Activity =
Within the entries below, find the portion that opens with the line containing "Screen dimensions: 735x337" and closes with the line containing "The height and width of the screenshot is (401, 982).". Retype that portion exactly and only.

(Collected data)
# # # # #

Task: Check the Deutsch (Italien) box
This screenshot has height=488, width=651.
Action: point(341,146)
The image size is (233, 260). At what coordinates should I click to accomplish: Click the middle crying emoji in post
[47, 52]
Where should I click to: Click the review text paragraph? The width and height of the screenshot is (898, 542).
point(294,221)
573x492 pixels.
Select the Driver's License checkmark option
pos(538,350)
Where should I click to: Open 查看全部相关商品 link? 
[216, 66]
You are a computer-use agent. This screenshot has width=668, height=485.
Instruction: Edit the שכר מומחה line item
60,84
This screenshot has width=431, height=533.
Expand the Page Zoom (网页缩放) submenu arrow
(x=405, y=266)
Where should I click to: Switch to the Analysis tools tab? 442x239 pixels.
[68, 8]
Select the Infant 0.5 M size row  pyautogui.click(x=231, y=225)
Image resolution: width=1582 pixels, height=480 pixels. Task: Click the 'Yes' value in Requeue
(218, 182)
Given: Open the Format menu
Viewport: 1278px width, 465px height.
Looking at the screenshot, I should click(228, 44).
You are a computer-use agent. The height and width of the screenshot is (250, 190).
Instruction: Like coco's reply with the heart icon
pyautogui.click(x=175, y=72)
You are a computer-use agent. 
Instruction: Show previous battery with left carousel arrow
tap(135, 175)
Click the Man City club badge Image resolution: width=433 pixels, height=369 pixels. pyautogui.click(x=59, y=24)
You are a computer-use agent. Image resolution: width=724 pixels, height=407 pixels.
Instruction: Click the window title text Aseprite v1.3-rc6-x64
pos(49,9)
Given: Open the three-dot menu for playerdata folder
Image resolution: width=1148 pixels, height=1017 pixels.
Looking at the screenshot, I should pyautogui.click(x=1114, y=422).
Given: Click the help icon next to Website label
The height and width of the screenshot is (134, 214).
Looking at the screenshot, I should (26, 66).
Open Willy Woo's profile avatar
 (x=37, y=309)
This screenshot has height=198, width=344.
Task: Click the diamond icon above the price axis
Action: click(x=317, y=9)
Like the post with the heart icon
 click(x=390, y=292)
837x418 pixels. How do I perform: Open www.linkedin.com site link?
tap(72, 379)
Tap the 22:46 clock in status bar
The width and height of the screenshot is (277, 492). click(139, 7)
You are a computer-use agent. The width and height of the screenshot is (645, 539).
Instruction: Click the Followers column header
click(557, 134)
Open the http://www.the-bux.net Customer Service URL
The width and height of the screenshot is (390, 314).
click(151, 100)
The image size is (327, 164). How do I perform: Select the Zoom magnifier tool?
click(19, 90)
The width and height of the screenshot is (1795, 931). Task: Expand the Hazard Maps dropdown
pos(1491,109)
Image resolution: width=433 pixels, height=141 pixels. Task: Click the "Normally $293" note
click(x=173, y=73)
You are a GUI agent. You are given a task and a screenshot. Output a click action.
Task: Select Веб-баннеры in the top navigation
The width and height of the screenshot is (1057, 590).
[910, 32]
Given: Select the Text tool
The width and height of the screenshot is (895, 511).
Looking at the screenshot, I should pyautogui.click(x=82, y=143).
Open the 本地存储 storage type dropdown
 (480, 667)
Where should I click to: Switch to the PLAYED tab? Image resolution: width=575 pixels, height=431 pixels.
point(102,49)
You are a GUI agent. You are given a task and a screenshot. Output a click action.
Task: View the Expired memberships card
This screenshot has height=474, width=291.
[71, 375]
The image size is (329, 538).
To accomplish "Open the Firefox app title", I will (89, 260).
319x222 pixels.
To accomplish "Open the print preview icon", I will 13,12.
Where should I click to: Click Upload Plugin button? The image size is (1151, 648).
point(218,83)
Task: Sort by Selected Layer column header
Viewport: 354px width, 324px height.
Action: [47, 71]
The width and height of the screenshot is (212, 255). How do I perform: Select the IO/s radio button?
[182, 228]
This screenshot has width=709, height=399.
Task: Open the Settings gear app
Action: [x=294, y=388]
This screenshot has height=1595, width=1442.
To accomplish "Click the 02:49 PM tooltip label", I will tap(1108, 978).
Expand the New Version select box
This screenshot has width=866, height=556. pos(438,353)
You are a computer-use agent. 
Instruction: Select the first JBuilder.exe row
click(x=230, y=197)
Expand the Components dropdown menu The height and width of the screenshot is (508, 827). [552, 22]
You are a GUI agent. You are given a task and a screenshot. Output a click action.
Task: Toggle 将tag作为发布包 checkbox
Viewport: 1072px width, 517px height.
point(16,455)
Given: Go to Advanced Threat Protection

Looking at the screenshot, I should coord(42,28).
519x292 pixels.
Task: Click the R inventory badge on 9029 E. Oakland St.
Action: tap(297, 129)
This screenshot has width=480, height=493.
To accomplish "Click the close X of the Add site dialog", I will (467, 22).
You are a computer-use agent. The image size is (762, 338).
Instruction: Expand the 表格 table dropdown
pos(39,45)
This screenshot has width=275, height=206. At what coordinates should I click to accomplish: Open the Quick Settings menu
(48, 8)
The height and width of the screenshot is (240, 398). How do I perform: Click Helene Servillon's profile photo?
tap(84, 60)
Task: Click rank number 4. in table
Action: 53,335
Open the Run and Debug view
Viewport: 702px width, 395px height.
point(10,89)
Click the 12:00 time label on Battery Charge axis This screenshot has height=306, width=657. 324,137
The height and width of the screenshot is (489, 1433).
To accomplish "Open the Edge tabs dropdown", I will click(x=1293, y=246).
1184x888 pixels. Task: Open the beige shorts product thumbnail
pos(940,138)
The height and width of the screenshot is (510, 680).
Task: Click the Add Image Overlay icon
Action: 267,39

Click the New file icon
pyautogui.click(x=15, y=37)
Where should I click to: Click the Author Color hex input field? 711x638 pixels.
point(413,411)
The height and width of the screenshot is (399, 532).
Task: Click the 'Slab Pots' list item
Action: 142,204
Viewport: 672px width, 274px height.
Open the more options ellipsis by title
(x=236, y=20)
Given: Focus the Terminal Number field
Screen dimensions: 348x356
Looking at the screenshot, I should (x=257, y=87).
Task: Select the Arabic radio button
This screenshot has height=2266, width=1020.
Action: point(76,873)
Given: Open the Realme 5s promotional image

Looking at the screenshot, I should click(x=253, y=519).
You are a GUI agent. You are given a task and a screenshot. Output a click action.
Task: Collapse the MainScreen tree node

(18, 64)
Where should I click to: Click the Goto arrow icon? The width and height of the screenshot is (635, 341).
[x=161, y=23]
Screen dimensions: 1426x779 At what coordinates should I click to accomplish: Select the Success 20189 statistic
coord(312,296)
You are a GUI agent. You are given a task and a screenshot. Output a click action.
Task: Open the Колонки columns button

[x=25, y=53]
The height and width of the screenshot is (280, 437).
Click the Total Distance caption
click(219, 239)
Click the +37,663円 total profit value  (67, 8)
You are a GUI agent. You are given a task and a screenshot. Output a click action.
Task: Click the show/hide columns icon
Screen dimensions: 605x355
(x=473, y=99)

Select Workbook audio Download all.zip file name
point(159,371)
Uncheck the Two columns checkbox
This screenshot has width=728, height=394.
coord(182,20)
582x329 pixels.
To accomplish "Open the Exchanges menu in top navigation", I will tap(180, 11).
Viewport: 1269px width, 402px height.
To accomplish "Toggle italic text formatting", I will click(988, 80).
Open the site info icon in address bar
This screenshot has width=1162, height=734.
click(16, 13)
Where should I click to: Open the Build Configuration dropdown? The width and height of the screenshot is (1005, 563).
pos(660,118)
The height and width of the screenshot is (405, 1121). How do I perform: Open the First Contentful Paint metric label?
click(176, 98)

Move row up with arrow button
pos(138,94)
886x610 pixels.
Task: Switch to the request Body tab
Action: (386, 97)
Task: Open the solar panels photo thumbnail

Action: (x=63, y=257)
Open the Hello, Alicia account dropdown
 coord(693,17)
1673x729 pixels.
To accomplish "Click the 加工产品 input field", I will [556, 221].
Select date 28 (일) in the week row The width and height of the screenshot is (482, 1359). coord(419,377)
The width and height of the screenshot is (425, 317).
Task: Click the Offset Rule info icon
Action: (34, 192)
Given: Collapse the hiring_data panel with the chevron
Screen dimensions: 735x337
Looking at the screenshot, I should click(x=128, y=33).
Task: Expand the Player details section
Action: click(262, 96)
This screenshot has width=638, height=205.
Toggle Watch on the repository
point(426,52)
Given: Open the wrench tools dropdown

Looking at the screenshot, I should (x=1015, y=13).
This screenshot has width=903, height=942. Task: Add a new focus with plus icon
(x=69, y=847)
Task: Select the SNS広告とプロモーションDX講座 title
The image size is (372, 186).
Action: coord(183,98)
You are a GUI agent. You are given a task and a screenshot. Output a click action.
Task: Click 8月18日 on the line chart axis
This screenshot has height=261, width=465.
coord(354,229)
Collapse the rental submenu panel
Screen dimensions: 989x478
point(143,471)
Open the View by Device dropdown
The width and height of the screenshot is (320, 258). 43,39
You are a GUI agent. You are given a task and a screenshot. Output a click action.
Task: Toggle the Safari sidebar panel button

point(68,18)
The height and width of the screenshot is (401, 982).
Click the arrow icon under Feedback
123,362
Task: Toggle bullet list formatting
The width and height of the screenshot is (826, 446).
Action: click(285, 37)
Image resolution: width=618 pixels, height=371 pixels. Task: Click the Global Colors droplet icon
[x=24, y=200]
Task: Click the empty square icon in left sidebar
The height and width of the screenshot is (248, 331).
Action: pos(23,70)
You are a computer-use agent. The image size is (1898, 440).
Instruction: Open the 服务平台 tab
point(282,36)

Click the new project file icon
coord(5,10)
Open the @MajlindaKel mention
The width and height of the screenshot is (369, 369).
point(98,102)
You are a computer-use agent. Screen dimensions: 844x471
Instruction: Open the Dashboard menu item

# # # # #

Completed exercise =
Screen dimensions: 735x337
Looking at the screenshot, I should click(x=128, y=33).
Task: Expand the Player details section
Action: click(262, 96)
This screenshot has width=638, height=205.
Toggle Watch on the repository
point(426,52)
Given: Open the wrench tools dropdown

Looking at the screenshot, I should (x=1015, y=13).
This screenshot has width=903, height=942. Task: Add a new focus with plus icon
(x=69, y=847)
Task: Select the SNS広告とプロモーションDX講座 title
The image size is (372, 186).
Action: coord(183,98)
You are a GUI agent. You are given a task and a screenshot. Output a click action.
Task: Click 8月18日 on the line chart axis
This screenshot has height=261, width=465.
coord(354,229)
Collapse the rental submenu panel
Screen dimensions: 989x478
point(143,471)
Open the View by Device dropdown
The width and height of the screenshot is (320, 258). 43,39
You are a GUI agent. You are given a task and a screenshot. Output a click action.
Task: Toggle the Safari sidebar panel button

point(68,18)
The height and width of the screenshot is (401, 982).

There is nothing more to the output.